Pengeuatan aspek brand destinasi, perlu diakselerasi untuk meningkatkan image dengan sentuhan rebranding dan revitalisasi makna, semua ditujukan ke alamat - alamat potensial calon wisatawan berdomisili dan bagi wisatawan yang berkunjung ulang.    Dinamika branding dan aspek komersial pariwisata menuntut komitmen insan pariwisata untuk memperbesar peluang ekonomi pariwisata yang diintensifkan oleh trend global pariwisata.

 

Dalam pariwisata, rebranding dilakukan untuk mempengaruhi opini masyarakat luas, DIY baru saja mengalami perubahan lingkungan  yang mendadak akibat erupsi Merapi, perubahan opini  wisatawan mudah terjadi, wisatawan semakin tidak mau ambil resiko, semakin kritis.  Opini tersebut tentu akan melemahkan kekuatan brand.  Kemampuan memoles ulang produk lokal ( termasuk perilaku masyarakat) menjadi generic ( dapat diterima) , hal ini bukan berarti akan kehilangan gengsi.

 

Agar rebranding pariwisata Jogja  bias sukses, maka dukungan tindakan riil mutlak diperlukan terutama dalam (1) perbaikan ketersediaan fasilitas pariwisata yang terpadu, dan up date bagi wisatawan, (2) perbaikan mutu wisata minat khusus dalam jumlah lebih besar, mengintensifkan kesenian lokal, budaya dan kearifan berbasis etika lokal harus mewarnai eco yang melimpah di Jogja, film tourism, adventure, dan heritage tourism., (3) meningatkan kualitas penawaran aktual saat  wisatawan di destinasi  dengan varian layanan yang memenuhi perubahan  needs and wants wisatawan. (4).
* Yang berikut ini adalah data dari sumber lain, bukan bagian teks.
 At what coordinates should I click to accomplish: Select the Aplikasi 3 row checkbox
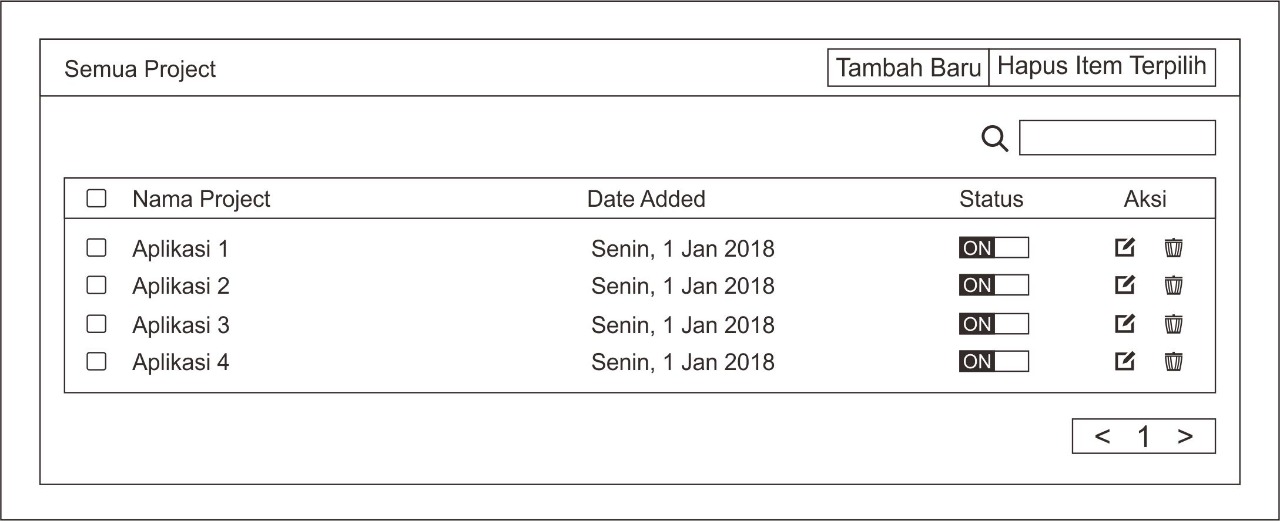pyautogui.click(x=96, y=324)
Meningkatkan varian  atraksi yang menggambarkan “spirit of Jogja”, dan program lainnya yang tidak membosankan. (5) . mengoptimalkan peranan makna Jogja Berhati Nyaman, mulai dari Bandara sebagai eco airport, stasiun kereta api, terminal bus, dan berbagai keragaman obyek wisata yang mengesankan.  Rebranding yang sukses mampu menjadi komunikator independend dalam rangka mencerahkan karakteristik destinasi, melipatgandakan jumlah target audience yang menangkap pesan destinasi , lebih dikenal, lebih mudah dikunjungi, lebih menarik dari sebelum perubahan keadaan ( erupsi Merapi).

 

Kampanye rebranding yang didukung tindakan riil tersebut mampu secara maksimal   menyampaikan daya tarik “pesan komersial”lebih efektif  dan efisien ke pasar dalam negeri dan internasional.  Daya tarik lokalitas yang branded menjadi lokomotif ideal bagi obyek pariwisata, lebih dikenal, lebih dicintai dan dikonsumsi wisatawan. (*)

 

 

 

*) M. Hardi Wahyono, Drs, SS. Dosen STP AMPTA, Dosen Vokasi UGM, HPI DIY, Direktur Jogja Tourism Service, Ketua Bidang Kajian Pariwisata dan Budaya PD DIY.